I wonder if the husband's income plus the ISM from their son is too high for her to get SSI and she's no longer insured for SSDI.

Tim said...

I "love" how "abled-bodied" and some with "disabilities" that they are able to overcome talk about incentive to work or will power... As if will alone is the difference between "disabled" and "not disabled." They appear to not understand, or have the will to understand, that some of us have been overcoming our disabilities for decades... I am sure you all have heard the expressions "the straw that broke the camel's back" and "death by a thousand paper cuts." Just because you were able to overcome yesterday, it doesn't mean you will be able to tomorrow as additional issues get in your way. If will alone could make you overcome, would Peyton Manning still be playing quarterback in the NFL? Would Michael Jordan still be playing in the NBA? Will can only take you as far as the body allows.

Anonymous said...

Assuming the facts are as stated, a big assumption I know, it is possible that the case is pending at a hearing office and waiting for a hearing. In those cases, particularly if unrepresented, no one will be looking at the case until it is ready to be scheduled, if it is looked at even then on a substantive basis.

Yes, an OTR could be requested, but no claimant knows to do that on their own.

Could an amended onset be appropriate? Sure, but what date should that be?

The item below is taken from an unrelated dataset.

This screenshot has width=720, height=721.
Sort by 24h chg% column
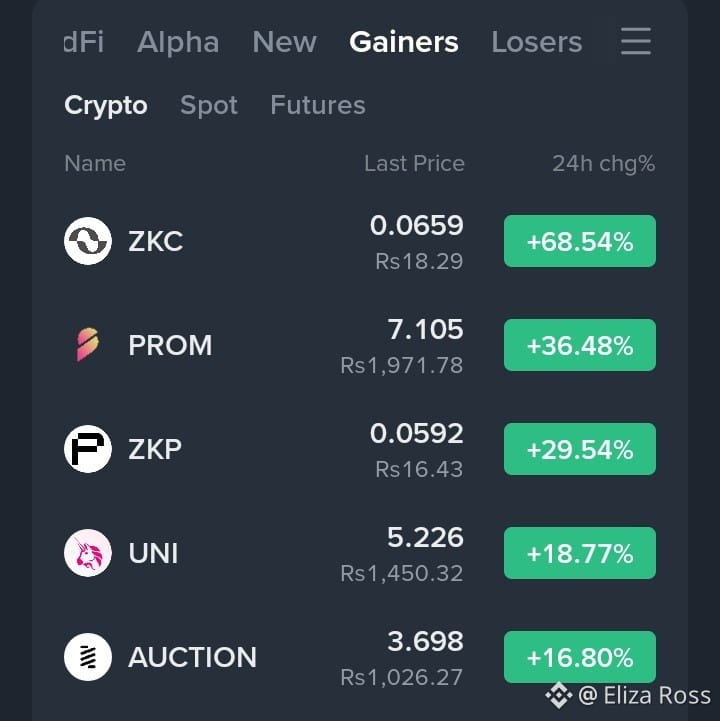tap(604, 164)
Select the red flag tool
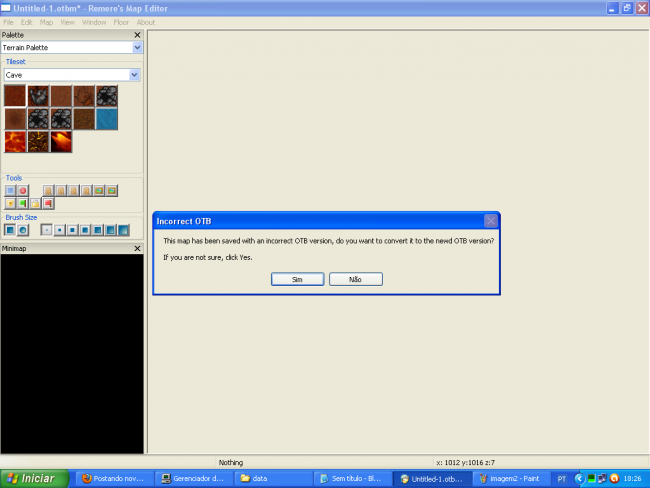 point(48,203)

The suggestion from the former ALj above to the effect that the day it met the Listings, i.e. the day the cancer was found to have metasticised, may or may not make sense. Was she well the day before?

Facts matter, and it is not at all clear what the facts are in this case.

Anonymous said...

I don't understand why someone "who worked their whole life" is hanging their hat on SSI instead of social security disability.

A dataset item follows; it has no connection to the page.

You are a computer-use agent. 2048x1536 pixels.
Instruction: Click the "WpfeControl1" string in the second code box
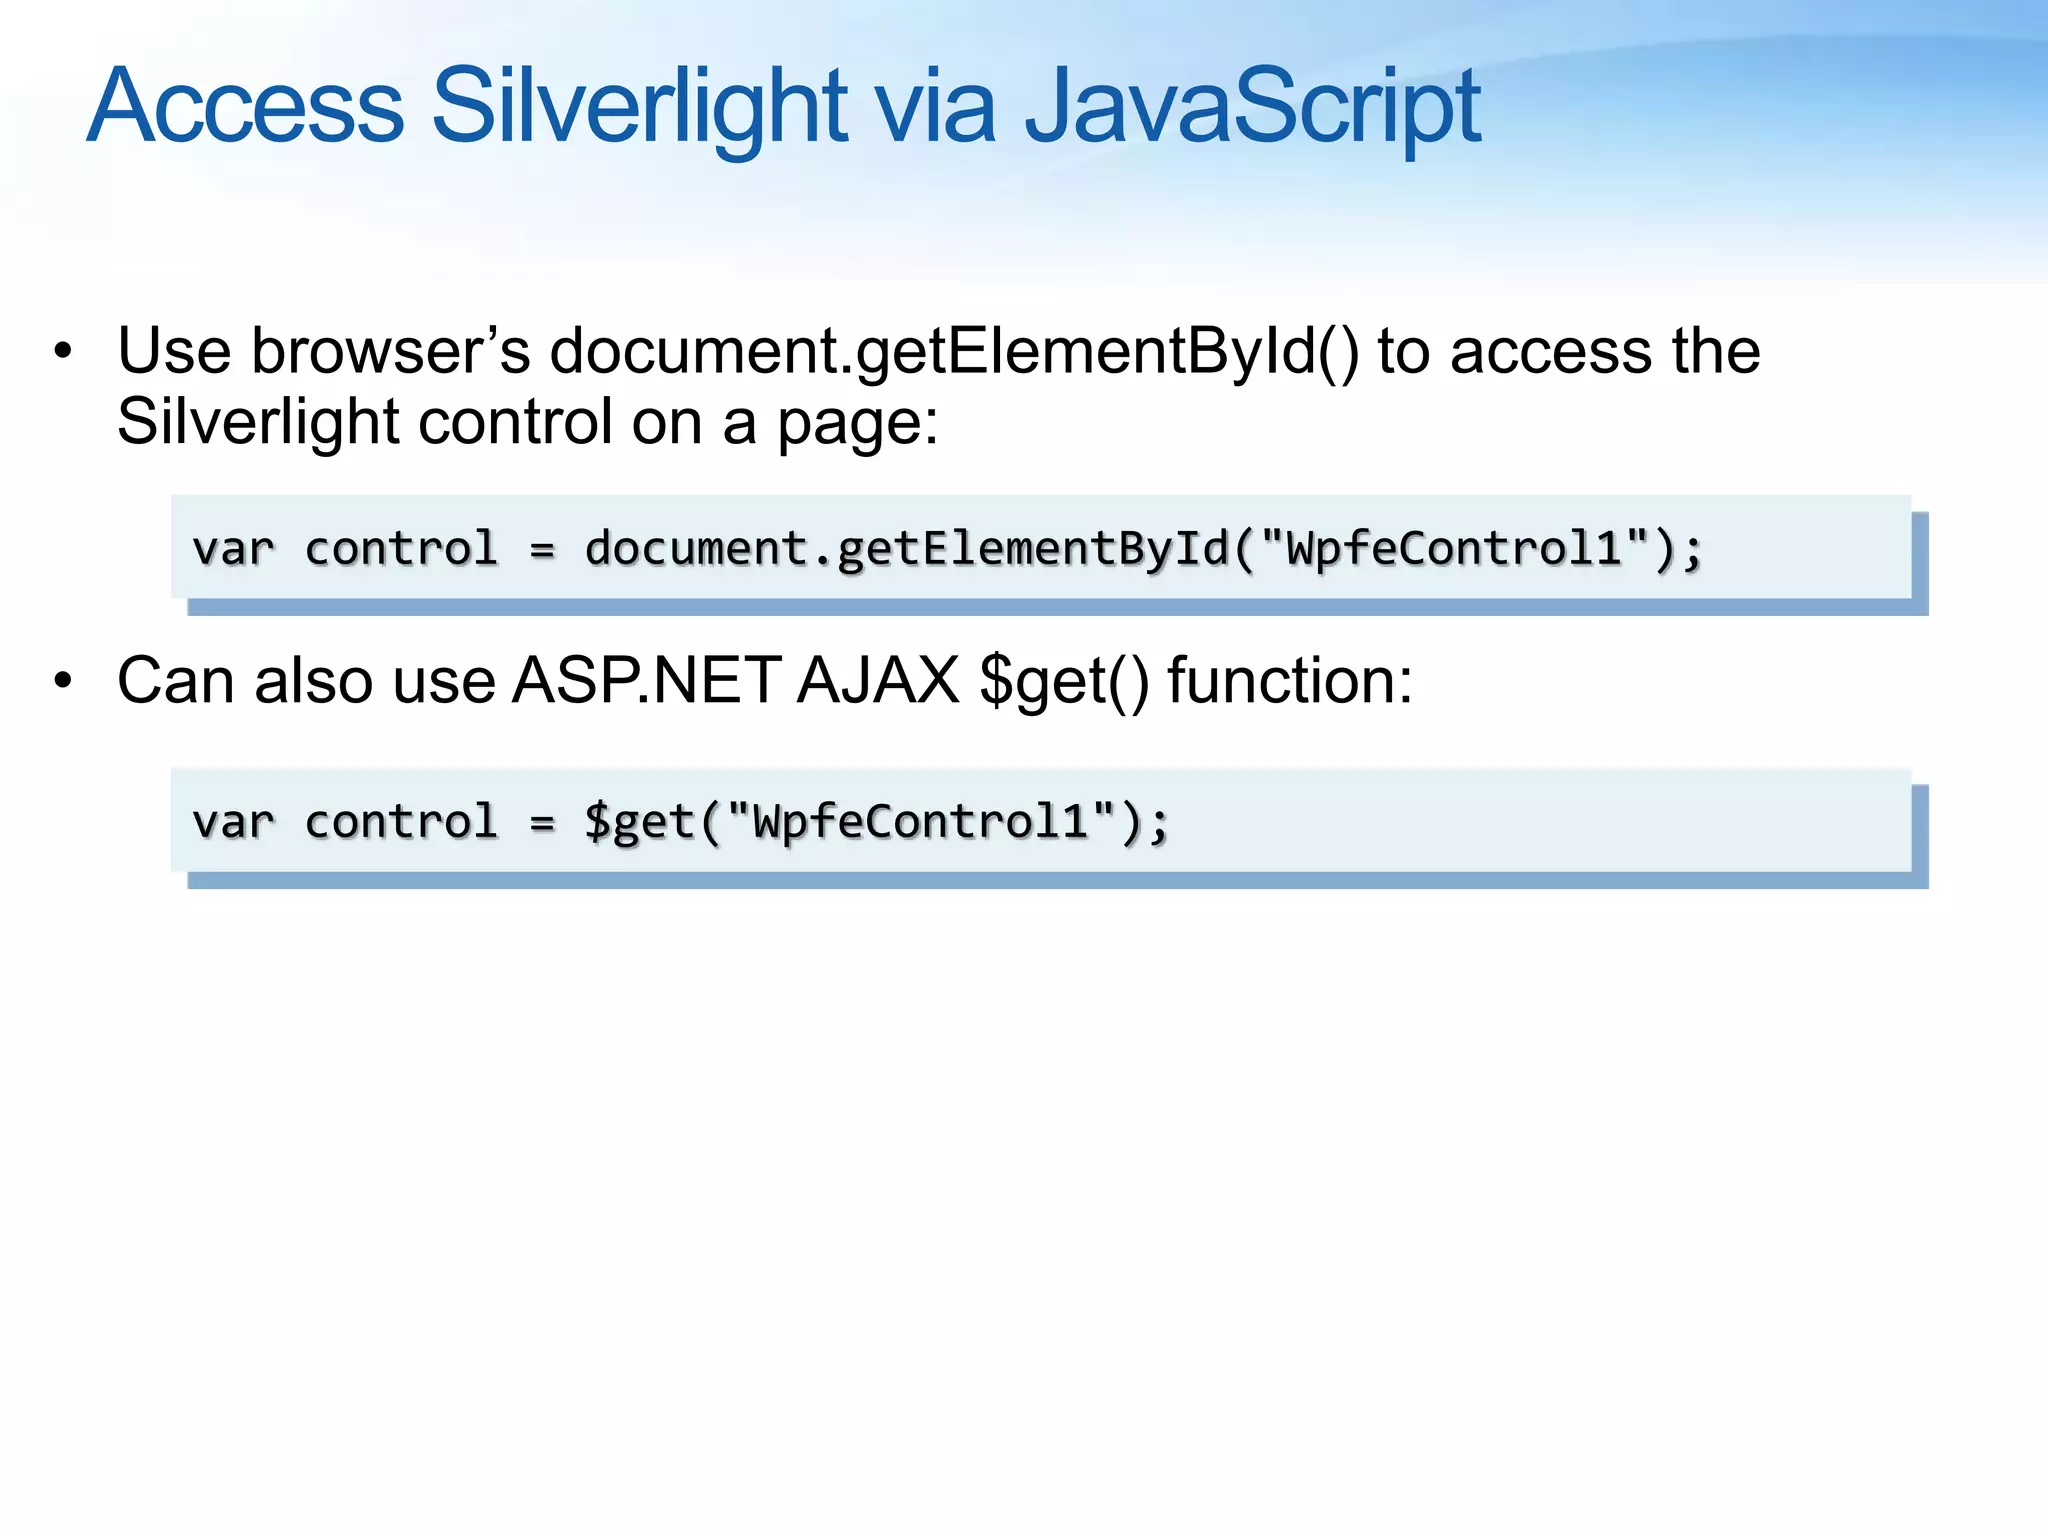[920, 821]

Our cultural forebears from Europe did create generous social safety net programs that include medical care but they also tend to have stronger pushes into work than our programs and they also tend to devote time and money to skills development for those capable of work.

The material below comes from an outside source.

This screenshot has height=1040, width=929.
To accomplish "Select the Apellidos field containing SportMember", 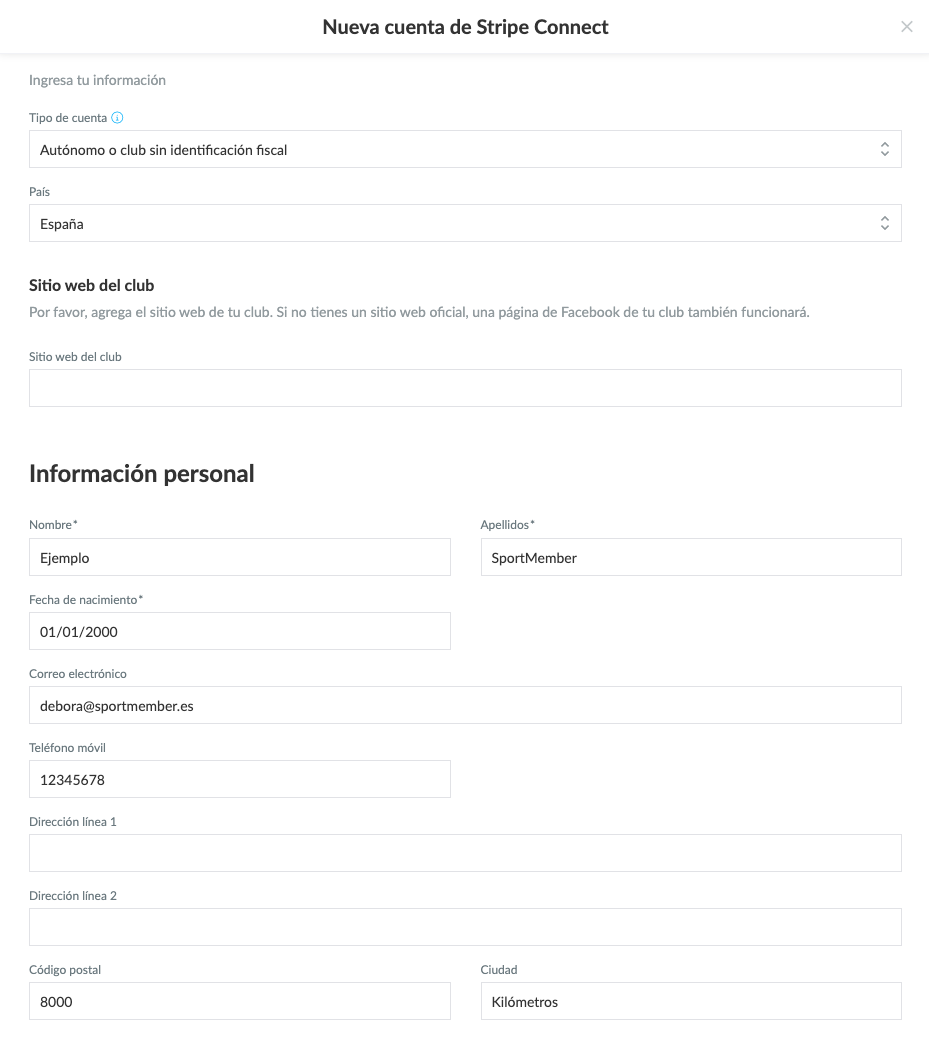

US has taken the stance of give people a roughly subsistence income and they will go to work to avoid starvation even if they don't have any unemployable skills they will magically go to work.

Anonymous said...

This sounds like a technical denial of SSI based on financial eligibility, rather than a medical denial. But the article is annoyingly vague on details.

Anonymous said...

Something is missing from this story. Terminal (TERI) cases are given very high processing priority. Either it is a tech denial or not a TERI case, or both.

Anonymous said...

ANONYMOUS AT 6:42AM HIT IT ON THE HEAD. THE STORY IS VAGUE, AND SINCE SHE IS IN A HOSPITAL COVERED BY MEDICAID ALMOST ANY OTHER INCOME WOULD MAKE HER INELIGIBLE-NOT A MEDICAL DENIAL BUT A TECHNICAL DENIAL

Anonymous said...

She is lucky she has Medicaid because in some states you do not qualify for Medicaid without qualifying for disability. And in some getting DIB benefits kicks you off from getting Medicaid because of income even though you still do not qualify for Medicare because you have not been disabled for two,years yet. Someone who has breast or colon cancer may be denied initially because the cancer has not yet metastasized or encoached far enough. Once it does metastasize if they re- apply the DDS can reopen the prior determination without the need to go,to the ALJ. As others have said there is not enough info in this story to know what the situation is in this case.. I have seen technical denials agent some kind hearted soul started a go fund me for the person. I have also seen cases where person had insurance but were denied coverage because the insurance company erroneously stated it was a pre-existing condition.